Trecho da página -
□ □ □ □ □ □ □

12 DE JANEIRO DE 2022
ZÉ ALBERTO
Saudades do Zé Gotinha
Há quem diga que "os que se lembram dos anos 80 não viveram os anos 80". Claro que é um exagero em relação a uma era deliciosamente maluca. Foi um tempo de efervescência cultural, de mudanças de comportamento, época de transição política, conflitos ideológicos que fascinavam pelo debate numa atmosfera de democracia em renascimento. Claro que havia as maracutaias políticas, planos econômicos frustrados que tentavam travar uma inflação inacreditável, caça ao boi no pasto, e rivalidades que, hoje se vê, tinham um nível aceitável e inerente às fortes divergências.
O importante é que se respirava uma energia por todos os lados influenciando nossa vida e um sentido gregário bem maior do que nos dias de hoje, em que se vê um retrocesso de postura digno de contrariar as teorias evolucionistas em relação ao ser humano. Perdeu-se a ânsia de andar para a frente na base do debate, dando lugar a uma obsessão pela destruição de quem não pensa da mesma maneira.
Foi naquele ambiente de coisa nova e de construção sem radicalismo que surgiu um verdadeiro super-herói nacional, o Zé Gotinha. O personagem criado em 1986 foi símbolo da campanha nacional que durante anos foi executada no país para vacinação das crianças contra a poliomielite, também chamada de paralisia infantil. Quem vive 2022 não imagina o que era feito. As autoridades de saúde do país determinavam datas para aplicação das gotas da vacina Sabin e todos, sim, todos, os setores da sociedade se mobilizavam. Eram comoventes as ações que misturavam viaturas do Exército com ônibus, carros particulares, barcos, carroças, cavalos ou bicicletas num intuito apenas, o de fazer com que todos os locais fossem atendidos. Era uma festa unânime. Isso mesmo, nenhuma voz brasileira contestava a campanha.

□ □ □ □ □ □ □

O que fazer 1 - Reescreva o texto sobre o Zé Gotinha de "O importante é" até "da mesma maneira.", trocando "debate" por "diálogo".
O que fazer 2 - Continue o texto sobre o Zé Gotinha a partir da última frase.

Dados de entrada -
□ □ □ □ □ □ □

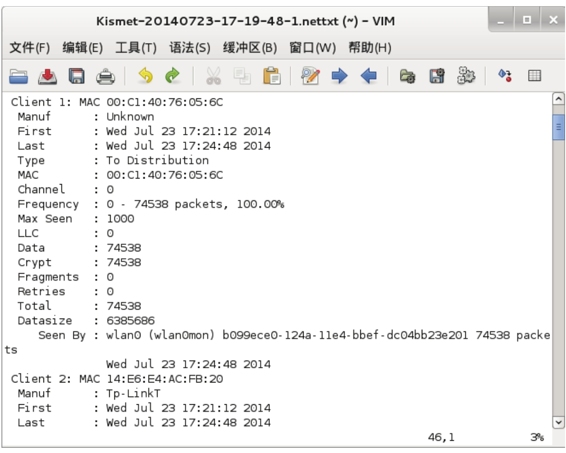Screen dimensions: 566x453
Task: Click the Make/build tags icon
Action: (x=505, y=75)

□ □ □ □ □ □ □

Resposta esperada 1 -
O importante é que se respirava uma energia por todos os lados influenciando nossa vida e um sentido gregário bem maior do que nos dias de hoje, em que se vê um retrocesso de postura digno de contrariar as teorias evolucionistas em relação ao ser humano. Perdeu-se a ânsia de andar para a frente na base do diálogo, dando lugar a uma obsessão pela destruição de quem não pensa da mesma maneira.

Resposta esperada 2 -
Se alguém duvida de que a união é possível neste país, que revisite as aventuras do Zé Gotinha há quase 40 anos e que resultaram "só" na erradicação da pólio no território nacional. Recentemente, o Zé foi reabilitado em função da necessidade sanitária por força da covid-19. Nosso herói, porém, encontrou um ambiente desfavorável, passando até a conhecer figuras que não havia antes, os inimigos. Talvez tenha até pensado que, invés de ter reaparecido no futuro, havia retrocedido para uma era bem mais atrasada do que os movimentados anos 80. Até demitido acabou sendo, numa espécie de reencarnação de outros benfeitores como o Batman, que por vezes se via tratado como vilão.
Há saudade do Zé Gotinha de 36 anos atrás. A nostalgia não é simplesmente pelo simpático boneco que simbolizou a erradicação de doenças e que era sinônimo de consciência e de consenso, num país de inúmeros e necessários debates sobre os mais variados temas. A única discussão que não havia naquela época mágica era sobre a validade das vacinas. O Brasil era melhor e não perdia tempo criticando ou defendendo obviedades.